THE TASK -
Reproduce the records below word for word, covering only the stretch from the line containing "Identify the location of x-tick-label: 128." through the line containing "biztel-logo: BIZTEL is", with both of those lines included.

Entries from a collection
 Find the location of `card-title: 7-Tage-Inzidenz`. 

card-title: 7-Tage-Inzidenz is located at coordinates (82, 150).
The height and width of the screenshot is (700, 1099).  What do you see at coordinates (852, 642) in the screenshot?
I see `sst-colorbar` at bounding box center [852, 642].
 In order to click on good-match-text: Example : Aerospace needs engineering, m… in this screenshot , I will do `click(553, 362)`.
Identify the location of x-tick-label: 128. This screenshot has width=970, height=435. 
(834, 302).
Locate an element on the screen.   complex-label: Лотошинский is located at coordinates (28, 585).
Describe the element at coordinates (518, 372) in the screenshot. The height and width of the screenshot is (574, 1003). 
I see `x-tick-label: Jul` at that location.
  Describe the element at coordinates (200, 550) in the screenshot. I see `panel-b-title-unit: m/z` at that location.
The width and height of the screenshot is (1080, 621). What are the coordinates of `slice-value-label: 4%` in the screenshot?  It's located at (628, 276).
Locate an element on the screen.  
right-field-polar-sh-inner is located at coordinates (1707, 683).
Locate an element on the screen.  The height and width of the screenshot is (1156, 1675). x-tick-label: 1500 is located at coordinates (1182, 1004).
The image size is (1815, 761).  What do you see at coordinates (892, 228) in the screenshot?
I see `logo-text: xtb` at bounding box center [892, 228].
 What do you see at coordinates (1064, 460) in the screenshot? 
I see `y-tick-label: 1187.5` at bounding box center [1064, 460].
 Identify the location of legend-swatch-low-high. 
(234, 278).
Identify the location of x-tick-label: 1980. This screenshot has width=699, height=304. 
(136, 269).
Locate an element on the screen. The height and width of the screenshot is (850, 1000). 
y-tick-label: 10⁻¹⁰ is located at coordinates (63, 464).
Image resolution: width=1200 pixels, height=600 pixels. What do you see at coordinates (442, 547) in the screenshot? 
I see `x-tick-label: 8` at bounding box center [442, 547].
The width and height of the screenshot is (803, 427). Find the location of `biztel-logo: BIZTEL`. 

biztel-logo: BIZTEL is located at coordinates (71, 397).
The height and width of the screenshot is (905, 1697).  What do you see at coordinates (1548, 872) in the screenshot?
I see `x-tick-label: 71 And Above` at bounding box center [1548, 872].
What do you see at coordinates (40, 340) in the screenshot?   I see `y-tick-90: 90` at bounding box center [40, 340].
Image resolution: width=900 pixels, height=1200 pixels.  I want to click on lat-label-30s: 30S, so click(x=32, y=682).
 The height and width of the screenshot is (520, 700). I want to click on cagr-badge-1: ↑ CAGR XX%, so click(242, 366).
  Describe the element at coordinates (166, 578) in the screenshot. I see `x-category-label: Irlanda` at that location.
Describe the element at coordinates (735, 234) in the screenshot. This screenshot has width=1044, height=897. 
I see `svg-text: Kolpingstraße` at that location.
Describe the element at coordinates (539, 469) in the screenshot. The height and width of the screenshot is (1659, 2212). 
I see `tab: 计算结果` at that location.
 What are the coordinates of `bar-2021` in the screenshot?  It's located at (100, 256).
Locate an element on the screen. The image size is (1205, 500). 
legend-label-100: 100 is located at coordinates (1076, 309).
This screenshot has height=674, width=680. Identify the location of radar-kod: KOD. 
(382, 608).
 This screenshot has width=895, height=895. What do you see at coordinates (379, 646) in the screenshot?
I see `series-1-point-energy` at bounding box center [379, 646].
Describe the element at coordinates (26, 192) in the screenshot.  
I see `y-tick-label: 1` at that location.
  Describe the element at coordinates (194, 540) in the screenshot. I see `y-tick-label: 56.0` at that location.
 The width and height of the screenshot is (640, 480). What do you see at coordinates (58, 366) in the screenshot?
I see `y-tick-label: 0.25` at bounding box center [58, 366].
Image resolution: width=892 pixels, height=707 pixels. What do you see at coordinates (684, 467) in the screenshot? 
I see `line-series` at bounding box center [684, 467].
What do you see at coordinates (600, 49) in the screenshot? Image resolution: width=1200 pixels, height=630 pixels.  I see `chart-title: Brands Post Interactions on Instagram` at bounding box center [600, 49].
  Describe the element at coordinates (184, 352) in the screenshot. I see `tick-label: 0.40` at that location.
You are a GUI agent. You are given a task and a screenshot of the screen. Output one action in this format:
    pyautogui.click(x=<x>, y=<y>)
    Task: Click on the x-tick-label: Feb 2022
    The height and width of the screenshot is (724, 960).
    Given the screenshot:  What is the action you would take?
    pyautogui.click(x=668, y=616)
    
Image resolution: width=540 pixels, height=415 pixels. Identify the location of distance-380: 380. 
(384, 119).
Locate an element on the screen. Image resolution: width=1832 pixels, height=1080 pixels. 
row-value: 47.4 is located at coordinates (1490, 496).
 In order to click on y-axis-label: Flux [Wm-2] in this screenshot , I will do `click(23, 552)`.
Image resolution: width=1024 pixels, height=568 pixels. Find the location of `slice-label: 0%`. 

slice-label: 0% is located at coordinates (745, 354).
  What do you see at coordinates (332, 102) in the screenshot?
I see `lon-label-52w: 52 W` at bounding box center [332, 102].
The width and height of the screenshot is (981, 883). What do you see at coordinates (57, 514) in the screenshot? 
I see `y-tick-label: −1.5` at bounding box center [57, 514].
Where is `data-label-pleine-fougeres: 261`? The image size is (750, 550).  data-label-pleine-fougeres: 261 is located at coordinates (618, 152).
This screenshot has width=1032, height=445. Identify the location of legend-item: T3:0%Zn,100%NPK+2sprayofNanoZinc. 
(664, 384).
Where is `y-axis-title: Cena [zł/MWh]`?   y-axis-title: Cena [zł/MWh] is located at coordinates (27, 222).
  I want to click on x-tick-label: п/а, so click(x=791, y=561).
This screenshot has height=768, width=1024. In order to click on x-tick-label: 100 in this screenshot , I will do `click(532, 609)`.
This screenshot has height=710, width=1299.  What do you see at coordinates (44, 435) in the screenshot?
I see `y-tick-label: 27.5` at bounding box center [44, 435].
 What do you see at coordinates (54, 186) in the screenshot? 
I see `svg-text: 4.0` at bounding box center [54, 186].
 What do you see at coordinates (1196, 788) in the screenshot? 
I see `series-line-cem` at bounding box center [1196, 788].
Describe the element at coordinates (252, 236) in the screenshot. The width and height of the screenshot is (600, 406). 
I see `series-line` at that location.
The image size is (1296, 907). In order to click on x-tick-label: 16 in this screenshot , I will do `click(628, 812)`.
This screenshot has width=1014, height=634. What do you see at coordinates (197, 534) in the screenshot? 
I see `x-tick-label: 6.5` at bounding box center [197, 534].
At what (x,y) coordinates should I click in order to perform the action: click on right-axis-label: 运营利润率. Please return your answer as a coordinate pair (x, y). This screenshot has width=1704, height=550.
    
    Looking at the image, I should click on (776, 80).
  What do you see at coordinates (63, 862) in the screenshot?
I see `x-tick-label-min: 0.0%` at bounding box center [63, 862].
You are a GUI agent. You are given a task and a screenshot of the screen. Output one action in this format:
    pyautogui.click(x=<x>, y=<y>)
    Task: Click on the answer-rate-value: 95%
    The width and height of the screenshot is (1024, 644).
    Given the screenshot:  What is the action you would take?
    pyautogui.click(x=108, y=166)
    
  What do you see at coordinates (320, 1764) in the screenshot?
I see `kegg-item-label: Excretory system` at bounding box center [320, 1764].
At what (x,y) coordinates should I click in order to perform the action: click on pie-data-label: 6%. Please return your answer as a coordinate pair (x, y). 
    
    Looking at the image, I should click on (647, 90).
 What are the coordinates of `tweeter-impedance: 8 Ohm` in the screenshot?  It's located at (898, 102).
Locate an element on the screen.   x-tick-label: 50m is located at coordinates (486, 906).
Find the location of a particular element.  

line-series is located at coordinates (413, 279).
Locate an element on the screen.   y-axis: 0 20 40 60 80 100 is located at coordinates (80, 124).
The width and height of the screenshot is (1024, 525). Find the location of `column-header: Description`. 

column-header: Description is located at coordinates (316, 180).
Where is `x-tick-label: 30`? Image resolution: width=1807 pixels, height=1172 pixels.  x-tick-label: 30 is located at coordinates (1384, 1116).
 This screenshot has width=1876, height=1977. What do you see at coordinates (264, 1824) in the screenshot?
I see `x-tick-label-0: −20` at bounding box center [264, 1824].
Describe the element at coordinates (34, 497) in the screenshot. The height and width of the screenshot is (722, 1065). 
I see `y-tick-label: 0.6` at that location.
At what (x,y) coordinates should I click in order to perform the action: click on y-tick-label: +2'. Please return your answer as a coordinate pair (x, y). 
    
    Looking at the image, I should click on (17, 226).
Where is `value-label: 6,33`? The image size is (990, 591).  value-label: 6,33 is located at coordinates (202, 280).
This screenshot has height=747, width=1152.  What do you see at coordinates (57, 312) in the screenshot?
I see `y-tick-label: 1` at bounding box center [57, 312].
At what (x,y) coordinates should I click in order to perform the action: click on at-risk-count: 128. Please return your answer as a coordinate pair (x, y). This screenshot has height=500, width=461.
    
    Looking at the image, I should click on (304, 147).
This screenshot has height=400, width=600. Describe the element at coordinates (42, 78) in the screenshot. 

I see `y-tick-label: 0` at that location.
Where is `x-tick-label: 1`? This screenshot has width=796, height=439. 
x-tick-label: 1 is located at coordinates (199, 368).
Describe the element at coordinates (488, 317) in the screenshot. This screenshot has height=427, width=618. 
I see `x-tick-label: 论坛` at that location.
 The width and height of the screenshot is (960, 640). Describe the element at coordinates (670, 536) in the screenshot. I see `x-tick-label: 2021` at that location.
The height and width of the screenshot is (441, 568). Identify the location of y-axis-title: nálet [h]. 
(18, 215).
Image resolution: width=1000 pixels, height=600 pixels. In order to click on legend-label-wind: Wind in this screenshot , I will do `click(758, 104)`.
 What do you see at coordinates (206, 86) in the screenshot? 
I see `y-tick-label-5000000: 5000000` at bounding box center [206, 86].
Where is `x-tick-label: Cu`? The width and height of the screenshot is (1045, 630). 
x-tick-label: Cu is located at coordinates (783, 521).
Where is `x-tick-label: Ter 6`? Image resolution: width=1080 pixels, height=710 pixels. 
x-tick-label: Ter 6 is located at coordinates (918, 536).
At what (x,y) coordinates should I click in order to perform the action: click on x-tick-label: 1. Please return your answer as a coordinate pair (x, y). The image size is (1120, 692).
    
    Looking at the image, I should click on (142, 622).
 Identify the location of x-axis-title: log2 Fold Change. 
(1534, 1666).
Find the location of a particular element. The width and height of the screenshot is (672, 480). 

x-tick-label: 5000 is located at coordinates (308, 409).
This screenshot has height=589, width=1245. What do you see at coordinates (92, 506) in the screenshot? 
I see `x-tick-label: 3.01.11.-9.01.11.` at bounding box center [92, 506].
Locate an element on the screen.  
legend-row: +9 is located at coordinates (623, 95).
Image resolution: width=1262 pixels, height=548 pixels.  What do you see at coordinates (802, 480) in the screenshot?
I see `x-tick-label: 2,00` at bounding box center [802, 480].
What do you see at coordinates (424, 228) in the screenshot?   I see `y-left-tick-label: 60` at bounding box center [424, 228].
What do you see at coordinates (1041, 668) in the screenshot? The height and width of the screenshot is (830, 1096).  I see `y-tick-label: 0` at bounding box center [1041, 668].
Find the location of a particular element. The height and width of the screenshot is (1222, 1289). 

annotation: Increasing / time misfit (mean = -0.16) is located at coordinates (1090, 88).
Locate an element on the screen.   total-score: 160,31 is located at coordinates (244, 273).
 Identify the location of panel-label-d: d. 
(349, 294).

WRITTEN RESPONSE -
Identify the location of x-tick-label: 128. This screenshot has width=970, height=435. 
(834, 302).
Locate an element on the screen.   complex-label: Лотошинский is located at coordinates (28, 585).
Describe the element at coordinates (518, 372) in the screenshot. The height and width of the screenshot is (574, 1003). 
I see `x-tick-label: Jul` at that location.
  Describe the element at coordinates (200, 550) in the screenshot. I see `panel-b-title-unit: m/z` at that location.
The width and height of the screenshot is (1080, 621). What are the coordinates of `slice-value-label: 4%` in the screenshot?  It's located at (628, 276).
Locate an element on the screen.  
right-field-polar-sh-inner is located at coordinates (1707, 683).
Locate an element on the screen.  The height and width of the screenshot is (1156, 1675). x-tick-label: 1500 is located at coordinates (1182, 1004).
The image size is (1815, 761).  What do you see at coordinates (892, 228) in the screenshot?
I see `logo-text: xtb` at bounding box center [892, 228].
 What do you see at coordinates (1064, 460) in the screenshot? 
I see `y-tick-label: 1187.5` at bounding box center [1064, 460].
 Identify the location of legend-swatch-low-high. 
(234, 278).
Identify the location of x-tick-label: 1980. This screenshot has width=699, height=304. 
(136, 269).
Locate an element on the screen. The height and width of the screenshot is (850, 1000). 
y-tick-label: 10⁻¹⁰ is located at coordinates (63, 464).
Image resolution: width=1200 pixels, height=600 pixels. What do you see at coordinates (442, 547) in the screenshot? 
I see `x-tick-label: 8` at bounding box center [442, 547].
The width and height of the screenshot is (803, 427). Find the location of `biztel-logo: BIZTEL`. 

biztel-logo: BIZTEL is located at coordinates (71, 397).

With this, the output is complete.